O Congresso da Argentina aprovou nesta quinta-feira uma legislação que enfraquece as proteções a geleiras e permafrost na Cordilheira dos Andes, abrindo áreas anteriormente restritas a operações de mineração. A Câmara de Deputados aprovou o projeto do presidente Javier Milei com 137 votos a favor, 111 contra e três abstenções, após mais de onze horas de debate.
A reforma altera fundamentalmente a lei argentina de geleiras de 2010 ao limitar a proteção integral apenas a geleiras com "função hidrológica comprovada". Ambientes periglaciais — formações de permafrost e corpos de gelo menores ao redor de geleiras — perdem a proteção automática e serão avaliados caso a caso por meio de estudos técnicos.
A autoridade sobre classificações de geleiras passa dos governos federal para os provinciais. Agora, jurisdições locais determinam quais formações permanecem no Inventário Nacional de Geleiras e quais áreas serão abertas a atividades extrativas. O Instituto Argentino de Neve, Glaciologia e Ciências Ambientais mantém a supervisão técnica, mas opera sob decisões provinciais.
Estimativas do setor de mineração sugerem que as mudanças regulatórias podem viabilizar mais de US$ 30 bilhões em investimentos na próxima década, com cerca de 70% direcionados a novos projetos de cobre, ouro e prata. A Argentina possui reservas estimadas de cobre de 17,1 milhões de toneladas métricas, concentradas nas províncias do noroeste, onde as reservas glaciais encolheram 17% na última década devido às mudanças climáticas.

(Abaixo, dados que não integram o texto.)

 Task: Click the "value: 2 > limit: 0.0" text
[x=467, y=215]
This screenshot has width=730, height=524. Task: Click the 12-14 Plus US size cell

Milhares de manifestantes se reuniram do lado de fora do parlamento na quarta-feira, segurando cartazes com os dizeres "Água é mais preciosa que ouro!" e "Uma geleira destruída não pode ser restaurada!". Sete ativistas da Greenpeace foram presos após escalarem uma estátua e desdobrarem uma faixa pedindo aos legisladores que não "traíssem o povo argentino".